Proof. sketch [1407A]

    1. By the proof of Proposition 1405, the kernel of the following ring homomorphism $$\varphi : F[x] \to K, \qquad a(x) \mapsto a(\alpha)$$ is $\left( m_{\alpha, F}(x) \right)$. By the First Isomorphism Theorem, $$F[x] / \left( m_{\alpha, F}(x) \right) \to \mathrm{Im}\varphi, \qquad \overline{a(x)} \mapsto a(\alpha)$$ is a well-defined isomorphism. Moreover, in the proof of Proposition 1403, we have shown $\mathrm{Im}\varphi = F(\alpha)$. And by Theorem 1206, $[F(\alpha) : F] = \deg m_{\alpha, F}(x)$.

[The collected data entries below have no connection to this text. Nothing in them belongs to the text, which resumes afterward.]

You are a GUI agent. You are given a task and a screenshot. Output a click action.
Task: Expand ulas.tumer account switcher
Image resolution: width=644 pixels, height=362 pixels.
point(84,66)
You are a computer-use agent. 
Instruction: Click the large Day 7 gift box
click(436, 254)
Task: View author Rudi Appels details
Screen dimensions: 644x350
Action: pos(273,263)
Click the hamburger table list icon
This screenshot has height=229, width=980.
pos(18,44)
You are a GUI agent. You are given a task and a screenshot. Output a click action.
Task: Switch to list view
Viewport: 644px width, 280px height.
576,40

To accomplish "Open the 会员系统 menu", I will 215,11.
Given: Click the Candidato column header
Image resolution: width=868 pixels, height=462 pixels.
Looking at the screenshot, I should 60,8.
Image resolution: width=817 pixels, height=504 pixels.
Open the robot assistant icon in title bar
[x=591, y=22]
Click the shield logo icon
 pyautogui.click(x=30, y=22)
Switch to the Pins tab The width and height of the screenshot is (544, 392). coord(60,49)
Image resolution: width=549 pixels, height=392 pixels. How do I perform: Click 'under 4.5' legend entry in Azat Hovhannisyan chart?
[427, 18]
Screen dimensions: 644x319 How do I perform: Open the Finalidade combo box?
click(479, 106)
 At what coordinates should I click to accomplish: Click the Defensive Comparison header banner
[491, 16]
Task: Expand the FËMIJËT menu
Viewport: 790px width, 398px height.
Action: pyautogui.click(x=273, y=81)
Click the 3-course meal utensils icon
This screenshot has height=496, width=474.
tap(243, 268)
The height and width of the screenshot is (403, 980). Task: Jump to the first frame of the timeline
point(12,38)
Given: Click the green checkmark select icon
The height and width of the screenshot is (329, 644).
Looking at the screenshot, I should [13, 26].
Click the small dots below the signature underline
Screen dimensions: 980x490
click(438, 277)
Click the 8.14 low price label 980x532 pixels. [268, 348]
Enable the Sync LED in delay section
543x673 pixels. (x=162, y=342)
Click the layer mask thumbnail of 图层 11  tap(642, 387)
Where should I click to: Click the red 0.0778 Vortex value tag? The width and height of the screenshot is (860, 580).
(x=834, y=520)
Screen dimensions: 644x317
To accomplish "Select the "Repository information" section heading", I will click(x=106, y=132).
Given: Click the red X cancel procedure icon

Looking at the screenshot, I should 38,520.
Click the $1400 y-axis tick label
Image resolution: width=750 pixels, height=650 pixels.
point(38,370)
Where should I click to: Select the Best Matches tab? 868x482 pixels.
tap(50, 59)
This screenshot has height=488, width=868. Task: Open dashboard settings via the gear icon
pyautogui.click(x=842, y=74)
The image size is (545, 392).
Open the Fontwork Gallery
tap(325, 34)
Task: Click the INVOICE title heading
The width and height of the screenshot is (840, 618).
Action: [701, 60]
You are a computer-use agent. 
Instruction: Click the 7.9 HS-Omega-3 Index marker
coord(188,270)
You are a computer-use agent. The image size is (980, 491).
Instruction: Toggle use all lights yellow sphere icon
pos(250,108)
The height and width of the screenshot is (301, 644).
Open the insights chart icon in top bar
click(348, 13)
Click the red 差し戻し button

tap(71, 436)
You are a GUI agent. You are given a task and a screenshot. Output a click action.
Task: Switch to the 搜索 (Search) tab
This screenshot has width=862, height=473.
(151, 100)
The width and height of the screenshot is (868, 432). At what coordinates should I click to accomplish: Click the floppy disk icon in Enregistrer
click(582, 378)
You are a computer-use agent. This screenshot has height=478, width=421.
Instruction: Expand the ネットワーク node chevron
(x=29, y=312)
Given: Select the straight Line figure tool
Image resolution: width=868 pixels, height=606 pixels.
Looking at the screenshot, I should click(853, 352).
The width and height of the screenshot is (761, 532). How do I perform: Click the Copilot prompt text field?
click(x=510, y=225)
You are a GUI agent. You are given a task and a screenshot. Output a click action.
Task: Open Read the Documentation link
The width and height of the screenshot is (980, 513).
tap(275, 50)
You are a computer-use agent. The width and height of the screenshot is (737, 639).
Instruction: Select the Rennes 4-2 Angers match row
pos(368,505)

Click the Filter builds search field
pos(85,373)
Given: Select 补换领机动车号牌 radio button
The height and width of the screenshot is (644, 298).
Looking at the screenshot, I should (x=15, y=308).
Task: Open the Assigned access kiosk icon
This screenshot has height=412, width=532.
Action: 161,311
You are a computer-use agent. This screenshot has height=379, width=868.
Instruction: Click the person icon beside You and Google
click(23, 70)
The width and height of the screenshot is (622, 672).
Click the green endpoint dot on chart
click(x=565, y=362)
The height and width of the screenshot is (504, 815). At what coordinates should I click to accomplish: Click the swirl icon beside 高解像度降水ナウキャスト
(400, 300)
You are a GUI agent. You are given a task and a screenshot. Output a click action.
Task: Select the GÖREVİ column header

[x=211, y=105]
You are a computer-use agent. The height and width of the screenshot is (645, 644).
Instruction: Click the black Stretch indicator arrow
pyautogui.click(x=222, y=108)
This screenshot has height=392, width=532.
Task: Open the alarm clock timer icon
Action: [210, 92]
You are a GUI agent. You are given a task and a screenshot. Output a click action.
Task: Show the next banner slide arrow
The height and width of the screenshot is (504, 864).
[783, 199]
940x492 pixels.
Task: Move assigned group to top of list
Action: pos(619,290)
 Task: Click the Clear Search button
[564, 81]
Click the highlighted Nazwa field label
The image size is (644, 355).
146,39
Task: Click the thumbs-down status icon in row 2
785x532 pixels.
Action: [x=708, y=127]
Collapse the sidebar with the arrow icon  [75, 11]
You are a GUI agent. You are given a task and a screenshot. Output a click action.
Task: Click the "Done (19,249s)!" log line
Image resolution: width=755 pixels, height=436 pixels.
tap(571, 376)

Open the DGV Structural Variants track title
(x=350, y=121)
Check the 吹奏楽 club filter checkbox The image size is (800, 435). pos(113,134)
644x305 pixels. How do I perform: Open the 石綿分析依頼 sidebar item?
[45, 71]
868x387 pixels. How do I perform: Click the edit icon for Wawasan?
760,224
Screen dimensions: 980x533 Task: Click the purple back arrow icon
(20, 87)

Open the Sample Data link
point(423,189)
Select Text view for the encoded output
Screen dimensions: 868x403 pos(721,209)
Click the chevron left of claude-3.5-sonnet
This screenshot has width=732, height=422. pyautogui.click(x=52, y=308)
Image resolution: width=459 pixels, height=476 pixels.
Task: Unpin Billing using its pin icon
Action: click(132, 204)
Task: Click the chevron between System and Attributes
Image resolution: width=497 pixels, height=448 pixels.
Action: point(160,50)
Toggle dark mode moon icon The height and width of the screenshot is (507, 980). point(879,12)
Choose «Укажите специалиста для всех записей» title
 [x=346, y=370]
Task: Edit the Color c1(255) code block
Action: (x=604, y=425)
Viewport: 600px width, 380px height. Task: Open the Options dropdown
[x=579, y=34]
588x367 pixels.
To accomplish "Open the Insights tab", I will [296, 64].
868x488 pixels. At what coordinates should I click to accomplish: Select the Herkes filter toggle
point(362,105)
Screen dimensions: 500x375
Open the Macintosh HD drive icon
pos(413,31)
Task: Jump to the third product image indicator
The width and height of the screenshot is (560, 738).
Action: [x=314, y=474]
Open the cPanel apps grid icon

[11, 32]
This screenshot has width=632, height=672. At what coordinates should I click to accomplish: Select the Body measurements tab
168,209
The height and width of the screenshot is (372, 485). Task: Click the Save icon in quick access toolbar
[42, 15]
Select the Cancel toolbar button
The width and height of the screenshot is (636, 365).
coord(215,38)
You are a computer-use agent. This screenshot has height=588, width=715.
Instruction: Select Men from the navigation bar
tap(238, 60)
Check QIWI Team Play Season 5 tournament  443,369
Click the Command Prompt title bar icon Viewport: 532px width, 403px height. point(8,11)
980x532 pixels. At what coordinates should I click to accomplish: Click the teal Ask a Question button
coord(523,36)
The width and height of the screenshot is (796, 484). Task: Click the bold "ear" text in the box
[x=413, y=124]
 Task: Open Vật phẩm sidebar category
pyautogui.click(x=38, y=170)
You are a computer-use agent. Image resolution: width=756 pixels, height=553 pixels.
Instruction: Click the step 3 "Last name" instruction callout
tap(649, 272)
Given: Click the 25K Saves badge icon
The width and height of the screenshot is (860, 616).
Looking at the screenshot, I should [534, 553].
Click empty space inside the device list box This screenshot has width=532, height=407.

    2. Suppose $\frac{a(x)}{b(x)} = \frac{c(x)}{d(x)}$, then $$a(x)d(x) = b(x)c(x) \implies a(\alpha)d(\alpha) = b(\alpha)c(\alpha) \implies a(\alpha)b(\alpha)^{-1} = c(\alpha)d(\alpha)^{-1}.$$ So the map is well-defined. Also, it is clearly a field homomorphism. By definition of $F(\alpha)$, it is surjective. Denote the map by $\phi$. If $\phi$ is not injective, then there exists $\frac{a(x)}{b(x)}\in F(x)$ such that $a(\alpha) b(\alpha)^{-1} = 0 \implies a(\alpha) = 0$. Then $\alpha$ is algebraic, contradicting $\alpha$ is transcendental. So $\phi$ is an isomorphism.

      Now, if $[F(\alpha) : F] < \infty$, then by Proposition 1403, $\alpha$ is algebraic over $F$, a contradiction. So $[F(\alpha) : F] = \infty$.